We’re giving away two prizes this week – one to [jlbrian7] for his research on this and other CERN images, and one to [Jarrett] for his winning caption! Congrats to both of you. Enjoy your Logic Pirates From The Hackaday Store!
Week 19
Just about every workplace has to worry about safety. Many companies have a safety team that is trained to handle emergencies and help patients until proper medical technicians arrive. In a typical office environment this training is pretty easy, but what if you’re working on the bleeding edge of science? CERN’s safety team trains for everything, including badly burned hands and partially removed eyeballs. Don’t worry, these are just simulated injuries, which is probably why this CERN scientist is so calm, even smiling for the photo! CERN’s medical room also appears to be well stocked – with a full skeleton, and no less than four different types of fire extinguishers.
So, even though we already have a pretty good idea of what is going on in this photo (and the accompanying album), we’re sure you’ll come up with some great captions. Have at it!
This week’s prize is a Lightblue Bean from The Hackaday Store. Add your humorous caption as a comment to this project log. Make sure you’re commenting on the contest log, not on the contest itself (or on this post).
As always, if you actually have information about the image or the people in it, let CERN know on the original image discussion page.
Good Luck!
We Are the Borg. You Will be Assimilated.
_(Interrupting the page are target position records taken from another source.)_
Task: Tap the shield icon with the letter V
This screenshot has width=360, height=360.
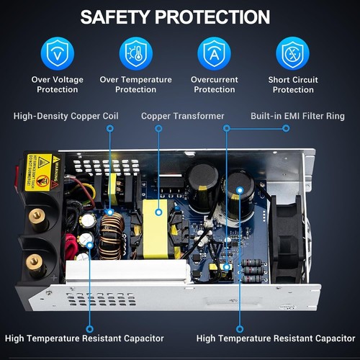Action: click(x=58, y=53)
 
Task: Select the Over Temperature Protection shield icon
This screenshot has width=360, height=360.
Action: click(x=135, y=53)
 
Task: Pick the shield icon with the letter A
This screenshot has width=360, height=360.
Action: click(x=215, y=53)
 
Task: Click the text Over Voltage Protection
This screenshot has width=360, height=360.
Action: click(x=58, y=84)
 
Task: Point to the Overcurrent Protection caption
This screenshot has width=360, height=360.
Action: click(x=215, y=84)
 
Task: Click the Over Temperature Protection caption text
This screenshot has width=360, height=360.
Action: click(x=135, y=84)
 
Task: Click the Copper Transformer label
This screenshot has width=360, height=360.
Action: click(x=182, y=116)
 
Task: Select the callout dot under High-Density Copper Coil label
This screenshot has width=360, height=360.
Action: click(x=109, y=128)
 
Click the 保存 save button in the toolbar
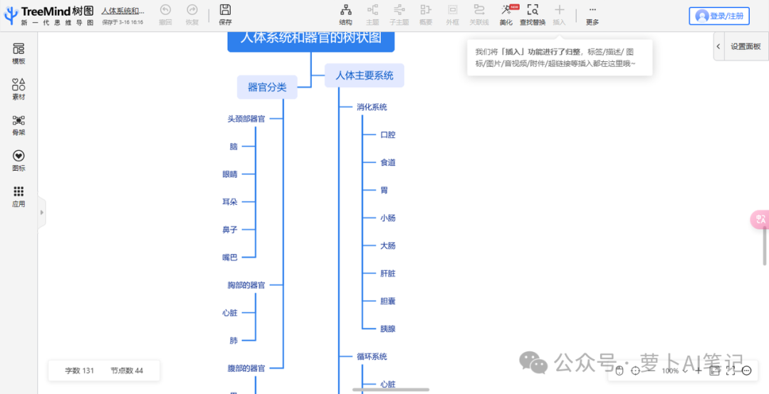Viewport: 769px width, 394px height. click(x=225, y=14)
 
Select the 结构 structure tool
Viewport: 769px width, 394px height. click(x=345, y=14)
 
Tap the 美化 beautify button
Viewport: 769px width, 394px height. click(x=506, y=14)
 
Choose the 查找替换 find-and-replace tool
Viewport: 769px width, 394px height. click(x=533, y=14)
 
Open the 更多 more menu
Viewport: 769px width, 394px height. click(x=592, y=14)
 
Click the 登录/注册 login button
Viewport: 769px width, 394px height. click(x=719, y=16)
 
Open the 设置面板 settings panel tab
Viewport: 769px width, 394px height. click(x=741, y=46)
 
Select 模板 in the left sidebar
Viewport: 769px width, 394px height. click(x=19, y=53)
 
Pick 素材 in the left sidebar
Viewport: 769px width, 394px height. click(x=19, y=89)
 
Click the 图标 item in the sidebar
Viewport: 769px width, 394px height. click(x=19, y=161)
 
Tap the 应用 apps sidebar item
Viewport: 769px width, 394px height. click(x=19, y=196)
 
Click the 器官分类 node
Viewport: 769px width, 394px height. click(x=267, y=87)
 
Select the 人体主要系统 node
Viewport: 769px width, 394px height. click(x=364, y=75)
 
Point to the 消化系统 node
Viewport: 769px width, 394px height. click(x=372, y=107)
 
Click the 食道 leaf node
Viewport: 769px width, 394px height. click(x=387, y=162)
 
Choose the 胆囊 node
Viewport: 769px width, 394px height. click(x=387, y=301)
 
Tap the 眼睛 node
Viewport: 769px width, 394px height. click(x=229, y=174)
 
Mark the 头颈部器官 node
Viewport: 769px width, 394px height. click(x=246, y=119)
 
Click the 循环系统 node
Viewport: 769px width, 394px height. click(x=372, y=356)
Resistance is Futile.
If you think I got it bad check what is left of jimmy in the corner over there
Cubicle wars are taken very seriously at CERN.
“Do NOT look into Laser with one remaining eye!”
In the power outage, CERN employees had to try alternative experiments. Sneezing with your eyes open was a bust.
Dr. Banks never tried eyeballing the electron beam alignment again.
I am locutus of CERN
Great captions – but don’t forget that they don’t count unless you post them up on the contest log! https://hackaday.io/contest/4200-caption-cern-contest/log/19322-caption-cern-contest-week-19
“your lab assistant kick my eye and now I need operation!”
The doctors told me that I needed to stop having sex with random women, after I contracted “blue waffles” on my finger. So I strapped the lab vacuum cleaner to the lab skeleton, and had at it…Everything was fine until I bent over to take a look…
“Become a pirate they said, it will be fun they said”
hmm… Unforeseen consequences…
The Minion Dave, before his yellow color hack.
Arrrr, we be huntin’ for the great white Higgs! It took me eye and two of me fingers, but we will harpoon it to the standard deviation acceptable for proof.
Small point: she’s not *analyzing* the tracks, she’s digitizing them so they can be analyzed later,
As I posted before, we had this exact same setup in the Physics building at UMass/Amherst in the 70s. I used to walk by it all the time.
And I had a punched tape or punchcard copy (can’t remember which) of the “girl on the stool”. Technology has definitely improved in that area…
Dave’s ingenious method of counting protons in the beam didn’t work as well as expected.